Eu não esqueço o que Nelson Évora já tinha feito a Pichardo
1.
Nélson Évora já tinha feito o que fez.
Já insultara Pedro Paulo Pichardo uma, duas e três vezes.
Podia ter refletido sobre a qualidade das suas vísceras.
Podia ter recebido conselhos de pessoas que lhe quisessem bem, gente que certamente lhe terá dito que só perderia com aquelas críticas tão desajustadas.
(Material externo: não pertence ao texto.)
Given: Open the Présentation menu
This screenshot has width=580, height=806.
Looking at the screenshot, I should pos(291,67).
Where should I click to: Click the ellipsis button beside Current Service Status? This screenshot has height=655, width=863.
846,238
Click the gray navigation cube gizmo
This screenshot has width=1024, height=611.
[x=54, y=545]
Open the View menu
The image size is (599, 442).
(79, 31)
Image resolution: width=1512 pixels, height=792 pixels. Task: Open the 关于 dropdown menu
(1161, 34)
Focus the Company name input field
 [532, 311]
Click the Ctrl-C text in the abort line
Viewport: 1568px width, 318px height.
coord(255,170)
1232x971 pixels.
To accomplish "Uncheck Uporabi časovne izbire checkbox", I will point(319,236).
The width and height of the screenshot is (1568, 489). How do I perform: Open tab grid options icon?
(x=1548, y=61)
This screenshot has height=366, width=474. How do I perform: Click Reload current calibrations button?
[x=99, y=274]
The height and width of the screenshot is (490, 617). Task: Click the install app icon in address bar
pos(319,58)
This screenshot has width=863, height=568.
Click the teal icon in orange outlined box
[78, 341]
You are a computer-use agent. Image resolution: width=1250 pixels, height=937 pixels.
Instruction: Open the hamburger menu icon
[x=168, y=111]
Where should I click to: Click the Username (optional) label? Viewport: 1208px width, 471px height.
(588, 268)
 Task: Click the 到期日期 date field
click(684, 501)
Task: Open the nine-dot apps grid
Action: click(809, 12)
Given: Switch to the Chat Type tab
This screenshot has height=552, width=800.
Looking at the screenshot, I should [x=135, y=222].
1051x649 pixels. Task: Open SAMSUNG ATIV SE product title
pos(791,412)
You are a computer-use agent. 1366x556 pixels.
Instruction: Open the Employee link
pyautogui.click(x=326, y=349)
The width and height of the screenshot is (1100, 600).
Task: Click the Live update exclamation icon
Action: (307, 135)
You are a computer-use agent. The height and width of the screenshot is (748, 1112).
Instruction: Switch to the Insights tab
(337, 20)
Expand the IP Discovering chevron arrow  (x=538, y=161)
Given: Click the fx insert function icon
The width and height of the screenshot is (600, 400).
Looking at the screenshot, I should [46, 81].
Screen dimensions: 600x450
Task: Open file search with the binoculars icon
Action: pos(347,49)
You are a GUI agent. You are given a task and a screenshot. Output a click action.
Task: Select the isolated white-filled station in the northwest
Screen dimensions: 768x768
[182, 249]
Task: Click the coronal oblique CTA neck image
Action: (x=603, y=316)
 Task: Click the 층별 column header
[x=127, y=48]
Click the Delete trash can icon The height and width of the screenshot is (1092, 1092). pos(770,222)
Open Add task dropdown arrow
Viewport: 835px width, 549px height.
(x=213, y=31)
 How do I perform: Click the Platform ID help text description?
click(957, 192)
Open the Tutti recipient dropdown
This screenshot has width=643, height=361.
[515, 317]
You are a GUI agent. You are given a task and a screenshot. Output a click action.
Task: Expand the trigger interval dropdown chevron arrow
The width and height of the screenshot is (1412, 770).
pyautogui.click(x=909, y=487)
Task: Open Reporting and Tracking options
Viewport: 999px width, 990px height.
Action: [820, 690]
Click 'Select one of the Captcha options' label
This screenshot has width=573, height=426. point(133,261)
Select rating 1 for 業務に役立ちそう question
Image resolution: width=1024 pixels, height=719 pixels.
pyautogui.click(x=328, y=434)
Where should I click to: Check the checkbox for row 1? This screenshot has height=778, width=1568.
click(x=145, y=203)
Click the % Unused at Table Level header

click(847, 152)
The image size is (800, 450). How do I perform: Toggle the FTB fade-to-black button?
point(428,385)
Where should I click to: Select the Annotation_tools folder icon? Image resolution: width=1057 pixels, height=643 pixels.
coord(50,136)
Perderia sobretudo o seu lugar na história – que assim fica amputado porque existirá sempre esta sombra de despeito e aparente inveja, uma pena quando se desbarata assim um capital de credibilidade.
2.
O ego tem destas coisas.
Quem está grávido de si próprio carrega o ridículo e a grandeza – uma fronteira que é demasiadamente estreita.
O ego de Nélson Évora traiu-o.
A diferença é que desta vez Pichardo não aguentou e respondeu, o que não acontecera até aqui.
3.
Talvez o atual campeão olímpico, mundial e europeu tenha acreditado que a sua naturalização fosse o último argumento que Nelson Évora pudesse apresentar.
Talvez tenha acreditado que o seu rival fosse a última pessoa que imaginaria poder tratá-lo como estrangeiro na terra que decidira ser a sua terra.
É que Nelson Évora era um atleta amado em Portugal, mas nascido num outro país.
E ainda por cima partilhavam a mesma especialidade do atletismo, mais do que qualquer outro poderia e deveria existir um dever ético e de solidariedade.
Évora trata mal Pichardo há seis anos.
Entre 2017 e 2023 somaram-se as vezes em que atacou o rival que foi pulverizando todos os seus recordes e títulos.
Em várias competições foi arregimentando apoios entre outros atletas e tentando aparentemente isolar Pichardo.
E nos últimos Jogos Olímpicos foi uma vergonha.
Depois de se ter qualificado para a final num apuramento deveras dramático, Évora declarou que um dia talvez Pichardo pudesse aprender com a vida.
Declarações feitas antes de uma final que poderia dar uma medalha de ouro a Portugal – o que felizmente viria a acontecer.
E na final eu não me esqueço que Nelson Évora fez claque pelo adversário do seu próprio colega de seleção.
O país viu, mas fizemos todos por esquecer.
As recentes declarações de Nelson Évora reavivaram-nos a memória.
4.
Ninguém lhe pode tirar os títulos ou apagar a sua bonita história.
A sua capacidade de superação, o seu estoicismo, a notável vitória olímpica.
Mas é demasiado mau para ser verdade o que tornou a dizer sobre o seu companheiro de profissão.
Demasiadamente mau pelo que revela de arrogância e de xenofobia.
Para já não falar do pior de tudo, do enorme perigo destas declarações revelarem e potenciarem discursos perigosamente populistas.
Uma raiva, talvez um ódio, que não se explica facilmente.